── GIVEN DATA ──

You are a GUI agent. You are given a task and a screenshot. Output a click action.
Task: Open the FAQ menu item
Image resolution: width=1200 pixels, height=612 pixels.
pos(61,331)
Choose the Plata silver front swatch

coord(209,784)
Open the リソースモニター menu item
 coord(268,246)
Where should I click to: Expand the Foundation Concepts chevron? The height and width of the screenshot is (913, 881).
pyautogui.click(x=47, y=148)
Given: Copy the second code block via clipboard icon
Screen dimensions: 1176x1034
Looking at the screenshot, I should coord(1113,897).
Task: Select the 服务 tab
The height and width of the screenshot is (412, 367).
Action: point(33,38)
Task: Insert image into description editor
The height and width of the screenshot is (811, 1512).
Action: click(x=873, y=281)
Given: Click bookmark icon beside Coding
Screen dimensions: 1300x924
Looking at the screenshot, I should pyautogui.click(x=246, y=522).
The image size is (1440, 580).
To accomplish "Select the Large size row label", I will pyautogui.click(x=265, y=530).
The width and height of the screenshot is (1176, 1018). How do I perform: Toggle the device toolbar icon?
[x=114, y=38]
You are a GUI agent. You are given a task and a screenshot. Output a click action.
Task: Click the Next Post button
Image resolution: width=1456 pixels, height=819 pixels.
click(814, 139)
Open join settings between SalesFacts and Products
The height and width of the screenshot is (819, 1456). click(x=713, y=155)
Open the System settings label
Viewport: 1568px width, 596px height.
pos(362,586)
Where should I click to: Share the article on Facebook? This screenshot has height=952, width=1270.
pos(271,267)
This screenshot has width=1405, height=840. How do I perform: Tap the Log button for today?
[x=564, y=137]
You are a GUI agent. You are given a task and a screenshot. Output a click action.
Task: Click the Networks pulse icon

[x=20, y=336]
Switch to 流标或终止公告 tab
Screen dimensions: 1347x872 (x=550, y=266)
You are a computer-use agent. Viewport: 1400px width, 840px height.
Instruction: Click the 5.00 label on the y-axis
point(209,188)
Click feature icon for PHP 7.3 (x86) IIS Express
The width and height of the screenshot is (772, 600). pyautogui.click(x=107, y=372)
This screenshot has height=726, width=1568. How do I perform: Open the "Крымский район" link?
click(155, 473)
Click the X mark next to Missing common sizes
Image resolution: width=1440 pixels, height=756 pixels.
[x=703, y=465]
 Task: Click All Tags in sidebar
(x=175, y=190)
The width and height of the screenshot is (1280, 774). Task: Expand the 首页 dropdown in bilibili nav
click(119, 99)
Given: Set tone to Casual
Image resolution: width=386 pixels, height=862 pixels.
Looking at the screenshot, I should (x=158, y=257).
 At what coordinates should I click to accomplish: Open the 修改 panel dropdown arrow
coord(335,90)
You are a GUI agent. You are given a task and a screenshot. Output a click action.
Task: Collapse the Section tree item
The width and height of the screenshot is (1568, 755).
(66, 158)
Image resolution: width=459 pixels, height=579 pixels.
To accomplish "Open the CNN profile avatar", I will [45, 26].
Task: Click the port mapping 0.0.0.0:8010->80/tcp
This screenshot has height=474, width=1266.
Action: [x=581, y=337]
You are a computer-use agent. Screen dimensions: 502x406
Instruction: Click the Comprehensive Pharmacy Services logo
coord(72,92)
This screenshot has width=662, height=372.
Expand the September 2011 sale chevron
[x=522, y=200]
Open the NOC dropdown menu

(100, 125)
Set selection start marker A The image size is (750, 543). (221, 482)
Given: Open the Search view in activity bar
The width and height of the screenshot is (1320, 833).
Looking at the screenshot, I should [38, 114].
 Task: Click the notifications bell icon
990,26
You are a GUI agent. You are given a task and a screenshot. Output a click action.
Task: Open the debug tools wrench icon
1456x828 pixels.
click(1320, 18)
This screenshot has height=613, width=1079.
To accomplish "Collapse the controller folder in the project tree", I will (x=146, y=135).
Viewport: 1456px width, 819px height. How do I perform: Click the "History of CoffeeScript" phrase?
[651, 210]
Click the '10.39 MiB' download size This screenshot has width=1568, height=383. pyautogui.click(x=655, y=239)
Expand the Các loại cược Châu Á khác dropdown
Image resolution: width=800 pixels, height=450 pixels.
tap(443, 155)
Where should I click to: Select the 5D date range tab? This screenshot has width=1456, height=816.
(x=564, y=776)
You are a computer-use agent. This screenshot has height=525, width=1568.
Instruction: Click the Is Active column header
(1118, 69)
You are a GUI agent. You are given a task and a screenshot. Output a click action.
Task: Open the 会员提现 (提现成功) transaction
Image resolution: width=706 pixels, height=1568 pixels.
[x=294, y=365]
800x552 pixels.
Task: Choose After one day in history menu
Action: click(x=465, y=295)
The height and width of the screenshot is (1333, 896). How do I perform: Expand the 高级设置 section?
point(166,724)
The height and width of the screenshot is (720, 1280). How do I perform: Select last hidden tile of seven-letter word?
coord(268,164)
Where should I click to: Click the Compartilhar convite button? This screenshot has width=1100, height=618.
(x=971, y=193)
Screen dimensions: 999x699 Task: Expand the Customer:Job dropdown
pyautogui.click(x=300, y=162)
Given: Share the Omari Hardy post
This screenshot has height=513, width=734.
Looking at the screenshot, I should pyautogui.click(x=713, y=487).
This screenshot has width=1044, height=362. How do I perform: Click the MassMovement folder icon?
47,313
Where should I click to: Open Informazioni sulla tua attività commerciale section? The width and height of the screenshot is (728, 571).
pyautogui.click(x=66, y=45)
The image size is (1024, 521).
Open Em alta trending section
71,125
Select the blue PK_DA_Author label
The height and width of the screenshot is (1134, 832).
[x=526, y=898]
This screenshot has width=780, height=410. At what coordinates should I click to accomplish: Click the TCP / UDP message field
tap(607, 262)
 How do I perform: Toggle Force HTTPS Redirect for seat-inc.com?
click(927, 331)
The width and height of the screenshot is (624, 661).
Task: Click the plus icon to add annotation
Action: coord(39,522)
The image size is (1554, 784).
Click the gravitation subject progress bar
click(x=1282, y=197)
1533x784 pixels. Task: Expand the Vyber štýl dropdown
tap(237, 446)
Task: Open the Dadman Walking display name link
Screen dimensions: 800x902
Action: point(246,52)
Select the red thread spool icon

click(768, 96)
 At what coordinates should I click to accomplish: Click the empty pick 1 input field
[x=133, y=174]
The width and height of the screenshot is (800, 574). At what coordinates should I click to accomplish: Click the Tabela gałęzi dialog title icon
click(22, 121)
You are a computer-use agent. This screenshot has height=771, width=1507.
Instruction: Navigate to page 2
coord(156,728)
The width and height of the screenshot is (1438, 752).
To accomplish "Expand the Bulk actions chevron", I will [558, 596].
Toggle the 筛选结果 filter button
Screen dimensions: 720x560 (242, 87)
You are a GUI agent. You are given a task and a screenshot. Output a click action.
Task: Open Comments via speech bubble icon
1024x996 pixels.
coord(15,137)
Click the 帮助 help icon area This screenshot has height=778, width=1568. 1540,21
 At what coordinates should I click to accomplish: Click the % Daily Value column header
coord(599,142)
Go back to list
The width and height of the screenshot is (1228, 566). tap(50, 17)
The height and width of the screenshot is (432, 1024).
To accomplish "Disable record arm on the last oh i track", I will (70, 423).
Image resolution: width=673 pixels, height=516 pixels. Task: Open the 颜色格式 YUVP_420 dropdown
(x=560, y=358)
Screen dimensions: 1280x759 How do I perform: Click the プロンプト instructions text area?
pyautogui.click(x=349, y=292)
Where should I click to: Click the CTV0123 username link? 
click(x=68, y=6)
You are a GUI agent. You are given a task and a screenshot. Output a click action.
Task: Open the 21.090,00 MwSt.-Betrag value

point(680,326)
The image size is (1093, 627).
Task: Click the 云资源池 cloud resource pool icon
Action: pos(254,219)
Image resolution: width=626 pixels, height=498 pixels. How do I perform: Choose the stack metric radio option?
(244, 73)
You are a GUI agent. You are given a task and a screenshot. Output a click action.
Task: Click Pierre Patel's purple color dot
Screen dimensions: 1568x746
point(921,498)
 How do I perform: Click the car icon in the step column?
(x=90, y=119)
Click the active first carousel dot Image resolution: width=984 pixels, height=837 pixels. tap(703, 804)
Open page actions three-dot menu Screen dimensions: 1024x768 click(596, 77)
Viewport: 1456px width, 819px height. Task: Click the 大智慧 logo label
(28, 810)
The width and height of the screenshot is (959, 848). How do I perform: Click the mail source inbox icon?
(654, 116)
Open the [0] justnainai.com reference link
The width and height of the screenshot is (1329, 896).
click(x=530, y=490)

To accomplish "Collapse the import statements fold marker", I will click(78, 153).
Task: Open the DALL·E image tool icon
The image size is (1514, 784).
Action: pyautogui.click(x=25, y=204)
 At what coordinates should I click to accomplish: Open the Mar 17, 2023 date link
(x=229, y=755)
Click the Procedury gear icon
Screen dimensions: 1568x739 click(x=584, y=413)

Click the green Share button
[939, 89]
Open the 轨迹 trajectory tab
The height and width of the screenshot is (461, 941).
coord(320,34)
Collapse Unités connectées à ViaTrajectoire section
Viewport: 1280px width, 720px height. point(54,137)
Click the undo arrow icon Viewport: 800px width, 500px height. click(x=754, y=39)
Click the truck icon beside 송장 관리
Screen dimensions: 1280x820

───

**GIVEN INSTRUCTION**
Reproduce the data from the line with "This screenshot has width=662, height=372." to the line with "tap(443, 155)", replacing "chevron" with "arrow" and keeping everything else the same.

**ANSWER FOR THE TASK**
This screenshot has width=662, height=372.
Expand the September 2011 sale arrow
[x=522, y=200]
Open the NOC dropdown menu

(100, 125)
Set selection start marker A The image size is (750, 543). (221, 482)
Given: Open the Search view in activity bar
The width and height of the screenshot is (1320, 833).
Looking at the screenshot, I should [38, 114].
 Task: Click the notifications bell icon
990,26
You are a GUI agent. You are given a task and a screenshot. Output a click action.
Task: Open the debug tools wrench icon
1456x828 pixels.
click(1320, 18)
This screenshot has height=613, width=1079.
To accomplish "Collapse the controller folder in the project tree", I will (x=146, y=135).
Viewport: 1456px width, 819px height. How do I perform: Click the "History of CoffeeScript" phrase?
[651, 210]
Click the '10.39 MiB' download size This screenshot has width=1568, height=383. pyautogui.click(x=655, y=239)
Expand the Các loại cược Châu Á khác dropdown
Image resolution: width=800 pixels, height=450 pixels.
tap(443, 155)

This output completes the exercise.